Yapılacak çalışmalar:
- 1) Aşağıdaki metin bölümünde "Gaziantep’te SANKO Üniversitesi’nce" ifadesiyle başlayıp "rol oynadığını kaydetti." ifadesiyle biten kısmı kelimesi kelimesine aktarabilir misiniz?
- 2) Aşağıdaki ifadeler metin bölümüyle uyuşuyor mu? Her birine evet ya da hayır diye cevap verin ve metinden belirleyici sözleri aynen alıntılayın.
(a) Sözü edilen ilaç klinik aşamaya geçmiştir.
(b) aP2 hormonu yağ dokusundan salgılanır.
(c) Furkan Burak klinik olarak kardiyoloji uzmanıdır.
- 3) Aşağıdaki metin bölümüne göre şu soruları cevaplayın:
(a) Furkan Burak hangi üniversiteden mezun olmuştur?
(b) SANKO Üniversitesi'nin düzenlediği bilimsel toplantı hangi şehirdedir?
(c) İlaç üzerinde kaç yıldır çalışılmaktadır?

Metin bölümü:
━━━━━━━━━━━━━━━━━━━━━━━━━━━━━━
Kocaeli Üniversitesi’nden mezun olduktan sonra ABD’nin prestijli üniversitelerinden Harvard’da obezite ve diyabet alanında çalışmalar yürüten Doç. Dr. Furkan Burak, diyabet ve obeziteye yol açtığı belirlenen “aP2 hormonu”na karşı aşı teknolojisiyle üretilen ilaç üzerinde çalışıyor. Harvard Üniversitesi Genetik ve Kompleks Hastalıklar Bölüm Başkanı Prof. Dr. Gökhan Hotamışlıgil önderliğinde yürütülen araştırmada üretilen ancak henüz klinik aşamaya geçmeyen ilaç, ‘aP2’ adlı hormonu bloklayarak, kandaki şeker düzeyini düşürüyor, karaciğer yağlanmasını azaltıyor, dolayısıyla kişilerin diyabet ve obezite hastası olmasını engelliyor.
Gaziantep’te SANKO Üniversitesi’nce düzenlenen bilimsel bir toplantıya katılan Doç. Dr. Furkan Burak, klinik olarak dahiliye uzmanı olduğunu, çalışmalarına Harvard Üniversitesi’nde endokrinoloji alanında devam ettiğini, hormonlar, metabolik hastalıklar ve obezite alanında çalışmalar yürüttüğünü belirtti. Prof. Dr. Gökhan Hotamışlıgil öncülüğünde diyabet konusunda araştırma yürüttüğünü anlatan Burak, “Üzerinde 20 yıldır çalıştığımız ilacın keşif aşaması bitti” müjdesini verdi. ‘aP2’ proteinin bir hormon olduğunu keşfettiklerini, bu hormonun yağ dokusundan salgılandığını, karaciğerde şeker ve yağ üretimini artırdığını keşfettiklerini ifade eden Burak, söz konusu hormonun diyabet gelişiminde de büyük rol oynadığını kaydetti.
━━━━━━━━━━━━━━━━━━━━━━━━━━━━━━
Kaynak bilgisi:
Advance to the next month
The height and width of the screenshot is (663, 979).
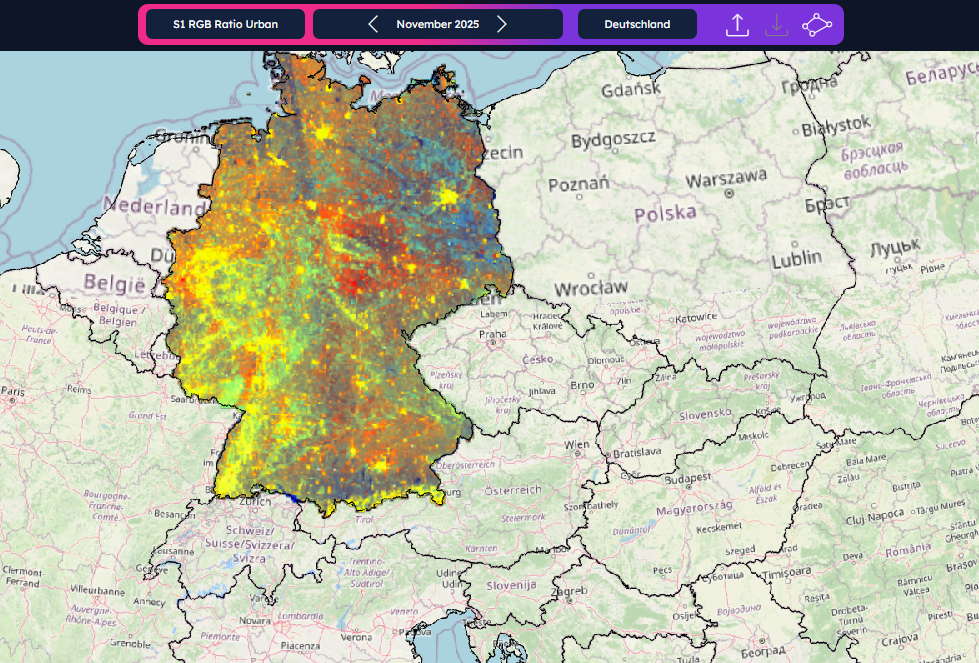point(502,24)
━━━━━━━━━━━━━━━━━━━━━━━━━━━━━━
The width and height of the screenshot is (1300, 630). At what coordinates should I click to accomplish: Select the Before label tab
━━━━━━━━━━━━━━━━━━━━━━━━━━━━━━
Cevap anahtarı:
- 1)
Gaziantep’te SANKO Üniversitesi’nce düzenlenen bilimsel bir toplantıya katılan Doç. Dr. Furkan Burak, klinik olarak dahiliye uzmanı olduğunu, çalışmalarına Harvard Üniversitesi’nde endokrinoloji alanında devam ettiğini, hormonlar, metabolik hastalıklar ve obezite alanında çalışmalar yürüttüğünü belirtti. Prof. Dr. Gökhan Hotamışlıgil öncülüğünde diyabet konusunda araştırma yürüttüğünü anlatan Burak, “Üzerinde 20 yıldır çalıştığımız ilacın keşif aşaması bitti” müjdesini verdi. ‘aP2’ proteinin bir hormon olduğunu keşfettiklerini, bu hormonun yağ dokusundan salgılandığını, karaciğerde şeker ve yağ üretimini artırdığını keşfettiklerini ifade eden Burak, söz konusu hormonun diyabet gelişiminde de büyük rol oynadığını kaydetti.

- 2)
(a) Hayır: "henüz klinik aşamaya geçmeyen ilaç"
(b) Evet: "bu hormonun yağ dokusundan salgılandığını"
(c) Hayır: "klinik olarak dahiliye uzmanı olduğunu"

- 3)
(a) Kocaeli Üniversitesi
(b) Gaziantep
(c) 20 yıl